◆ **Passage provided**:
** Begin **

TextChunker.Strategies.RecursiveChunk (TextChunker v0.5.2)

View Source

Handles recursive text splitting, aiming to adhere to configured size and overlap requirements. Employs a flexible separator-based approach to break down text into manageable chunks, while generating metadata for each produced chunk.

Key Features:

  • Size-Guided Chunking: Prioritizes splitting text into semantic blocks while respecting the maximum chunk_size.
  • Context Preservation: Maintains chunk_overlap to minimize information loss at chunk boundaries.
  • Separator Handling: Selects the most appropriate delimiter (e.g., line breaks, spaces) based on the text content.
  • Metadata Generation: Creates %TextChunker.Chunk{} structs containing the split text and its original byte range.

Algorithm Overview

  1. Separator Prioritization: Establishes a list of potential separators (e.g., line breaks, spaces), ordered by their expected relevance to the text structure.
  2. Recursive Splitting:
  • Iterates through the separator list.
  • Attempts to split the text using the current separator.
  • If a split is successful, recursively applies the algorithm to any resulting sub-chunks that still exceed the chunk_size.

** End **

◆ **Stated goal A**: According to the RecursiveChunk page, what does each %TextChunker.Chunk{} struct contain?
◆ **Stated goal B**: Quote the RecursiveChunk page from "View Source" up to and including "each produced chunk.".
The rows come from a separate source, unrelated to the RecursiveChunk page.

◆ **Supplied information**:
** Begin **

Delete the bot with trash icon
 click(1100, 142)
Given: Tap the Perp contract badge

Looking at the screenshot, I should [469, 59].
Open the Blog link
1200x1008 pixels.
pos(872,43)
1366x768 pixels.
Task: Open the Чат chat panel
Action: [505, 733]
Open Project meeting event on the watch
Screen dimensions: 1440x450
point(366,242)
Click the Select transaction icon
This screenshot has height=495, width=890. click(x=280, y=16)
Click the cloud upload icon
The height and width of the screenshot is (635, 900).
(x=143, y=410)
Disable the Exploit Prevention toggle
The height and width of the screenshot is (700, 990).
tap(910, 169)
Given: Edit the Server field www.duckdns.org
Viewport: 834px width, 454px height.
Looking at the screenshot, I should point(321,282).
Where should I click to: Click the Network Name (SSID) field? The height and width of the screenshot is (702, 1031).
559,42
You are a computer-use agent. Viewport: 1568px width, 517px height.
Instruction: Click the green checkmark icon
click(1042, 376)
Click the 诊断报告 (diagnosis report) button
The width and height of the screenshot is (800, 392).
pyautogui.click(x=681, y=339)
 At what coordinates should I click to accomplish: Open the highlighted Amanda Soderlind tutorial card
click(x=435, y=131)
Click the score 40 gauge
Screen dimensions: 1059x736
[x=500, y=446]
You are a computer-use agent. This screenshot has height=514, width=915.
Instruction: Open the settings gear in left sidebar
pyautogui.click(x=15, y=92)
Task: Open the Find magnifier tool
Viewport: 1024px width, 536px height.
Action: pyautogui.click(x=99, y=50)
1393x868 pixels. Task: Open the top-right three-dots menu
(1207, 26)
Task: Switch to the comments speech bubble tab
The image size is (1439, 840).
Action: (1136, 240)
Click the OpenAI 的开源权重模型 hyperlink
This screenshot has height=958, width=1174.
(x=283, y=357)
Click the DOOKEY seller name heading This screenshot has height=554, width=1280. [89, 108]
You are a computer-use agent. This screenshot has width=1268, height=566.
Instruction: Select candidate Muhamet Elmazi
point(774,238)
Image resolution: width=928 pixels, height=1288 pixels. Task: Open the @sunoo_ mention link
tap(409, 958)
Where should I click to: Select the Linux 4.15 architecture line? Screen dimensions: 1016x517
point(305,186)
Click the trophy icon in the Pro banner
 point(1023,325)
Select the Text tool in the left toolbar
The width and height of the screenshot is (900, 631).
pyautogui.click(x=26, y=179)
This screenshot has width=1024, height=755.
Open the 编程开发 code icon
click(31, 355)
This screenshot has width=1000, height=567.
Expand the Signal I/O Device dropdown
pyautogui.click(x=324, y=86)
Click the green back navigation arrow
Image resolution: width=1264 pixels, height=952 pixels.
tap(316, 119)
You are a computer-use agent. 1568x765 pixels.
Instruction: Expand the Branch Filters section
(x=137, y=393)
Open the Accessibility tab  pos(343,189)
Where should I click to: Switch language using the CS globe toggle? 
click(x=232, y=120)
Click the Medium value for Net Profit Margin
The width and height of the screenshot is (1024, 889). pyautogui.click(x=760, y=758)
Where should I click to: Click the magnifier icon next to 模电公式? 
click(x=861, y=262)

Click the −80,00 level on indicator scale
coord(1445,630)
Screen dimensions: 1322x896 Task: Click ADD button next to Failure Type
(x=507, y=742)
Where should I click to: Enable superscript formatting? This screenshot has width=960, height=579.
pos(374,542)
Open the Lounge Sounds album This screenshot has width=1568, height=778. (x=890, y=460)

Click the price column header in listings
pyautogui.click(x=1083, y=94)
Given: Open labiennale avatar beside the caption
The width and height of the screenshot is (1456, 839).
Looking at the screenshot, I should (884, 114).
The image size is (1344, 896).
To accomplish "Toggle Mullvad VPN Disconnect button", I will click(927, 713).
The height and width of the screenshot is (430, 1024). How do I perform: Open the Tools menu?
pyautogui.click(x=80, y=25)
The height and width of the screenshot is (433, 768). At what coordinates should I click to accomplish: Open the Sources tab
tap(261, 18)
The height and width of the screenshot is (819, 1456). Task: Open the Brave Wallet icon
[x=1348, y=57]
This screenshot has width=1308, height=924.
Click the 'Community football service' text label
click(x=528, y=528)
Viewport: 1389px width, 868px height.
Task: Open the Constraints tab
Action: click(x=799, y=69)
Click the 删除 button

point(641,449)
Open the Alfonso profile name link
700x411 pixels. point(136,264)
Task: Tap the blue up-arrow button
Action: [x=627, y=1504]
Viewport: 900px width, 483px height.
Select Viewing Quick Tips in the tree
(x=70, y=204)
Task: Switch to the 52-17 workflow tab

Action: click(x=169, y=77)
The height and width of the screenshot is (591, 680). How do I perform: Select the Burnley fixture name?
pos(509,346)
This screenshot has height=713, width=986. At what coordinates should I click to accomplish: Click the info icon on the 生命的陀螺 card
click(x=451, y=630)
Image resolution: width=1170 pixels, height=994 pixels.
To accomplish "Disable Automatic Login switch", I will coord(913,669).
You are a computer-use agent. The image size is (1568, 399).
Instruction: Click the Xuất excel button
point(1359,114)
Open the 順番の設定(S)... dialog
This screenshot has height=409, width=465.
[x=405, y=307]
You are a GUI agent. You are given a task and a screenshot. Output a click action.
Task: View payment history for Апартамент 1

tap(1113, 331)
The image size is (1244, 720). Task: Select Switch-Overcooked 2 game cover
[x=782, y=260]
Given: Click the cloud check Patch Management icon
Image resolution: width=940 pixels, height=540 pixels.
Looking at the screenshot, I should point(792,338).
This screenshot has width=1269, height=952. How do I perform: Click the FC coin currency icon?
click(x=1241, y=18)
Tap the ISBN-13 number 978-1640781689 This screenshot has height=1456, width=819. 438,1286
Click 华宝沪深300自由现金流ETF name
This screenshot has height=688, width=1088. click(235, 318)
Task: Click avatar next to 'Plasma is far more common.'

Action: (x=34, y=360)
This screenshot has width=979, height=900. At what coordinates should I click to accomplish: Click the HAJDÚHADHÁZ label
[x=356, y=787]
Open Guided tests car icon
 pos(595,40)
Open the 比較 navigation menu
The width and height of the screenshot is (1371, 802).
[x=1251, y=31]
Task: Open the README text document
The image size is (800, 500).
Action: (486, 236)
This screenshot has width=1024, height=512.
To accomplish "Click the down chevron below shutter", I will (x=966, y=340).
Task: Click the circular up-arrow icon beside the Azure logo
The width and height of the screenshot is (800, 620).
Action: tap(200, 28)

** End **

◆ **Finished answer A**: The split text and its original byte range.

◆ **Finished answer B**:
View Source

Handles recursive text splitting, aiming to adhere to configured size and overlap requirements. Employs a flexible separator-based approach to break down text into manageable chunks, while generating metadata for each produced chunk.